Recovery: If the process is interrupted, the utility sees the lock file and suggests rolling back the operation (
rollback_operation), decrypting the already processed files back.
4. Algorithms and performance
The engine supports three algorithms:
AES-256-GCM: Industry standard, hardware acceleration on most CPUs.
ChaCha20-Poly1305: Faster on devices without AES-NI (e.g., some ARM processors).
XChaCha20-Poly1305: Increased nonce (24 bytes), which reduces the risk of collisions with very large data volumes.
To speed up processing of many small files, parallel processing via ThreadPoolExecutor is implemented. However, due to the GIL in Python, the performance gain is more noticeable in I/O operations rather than pure encryption.
5. Interface and usage
Although the core is written in Python, a GUI is available for users, so they do not need to run scripts through the console.
6. Limitations and Threat Model
It is important to understand what this tool is suitable for and what it is not.
Metadata is not hidden: File names and folder structure are saved in
.usb_crypt_meta.json. An attacker with access to the flash drive will see the list of files but will not be able to open them. Hiding file names without creating a container is technically difficult and inconvenient for navigation.Protection from physical loss: The tool protects the data if you lose the flash drive. It does not protect against keyloggers on the computer where you enter the password.

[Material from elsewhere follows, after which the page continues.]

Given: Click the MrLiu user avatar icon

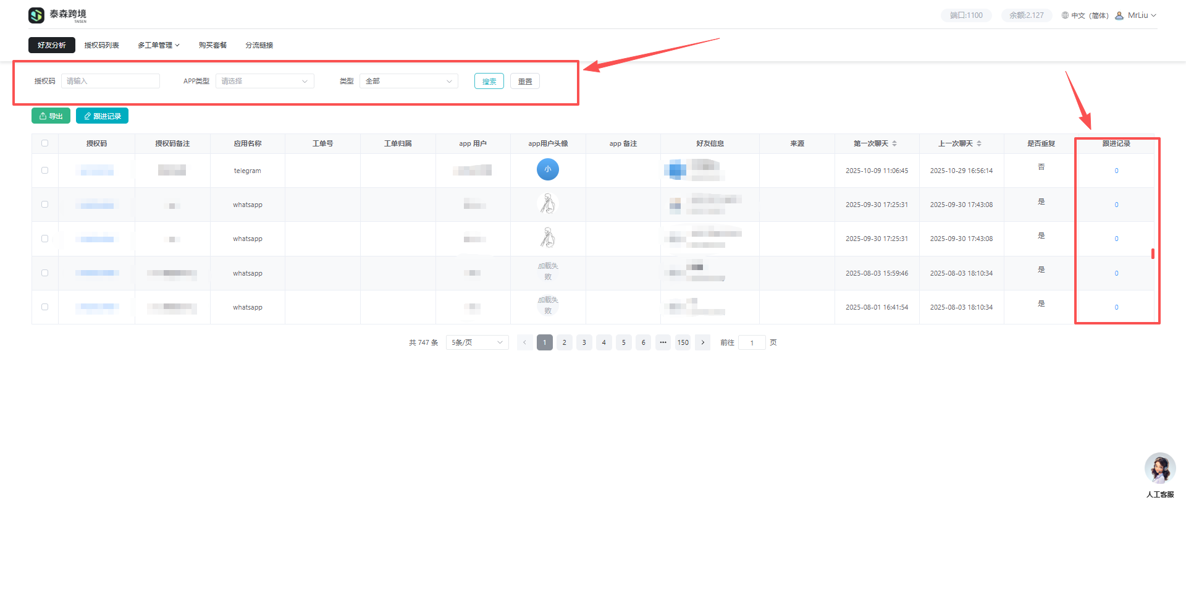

Password policy: Built-in validation requires at least 12 characters, numbers, and special characters. Weak passwords are blocked at the code level.
Conclusion
Writing your own crypto-engine is always a balance between security and convenience. I focused on memory management security (which is rarely encountered in Python scripts) and fault tolerance of operations.
The project is open, and the code is available for auditing. If you find vulnerabilities or ways to optimize SecureBytes — feel free to open an issue.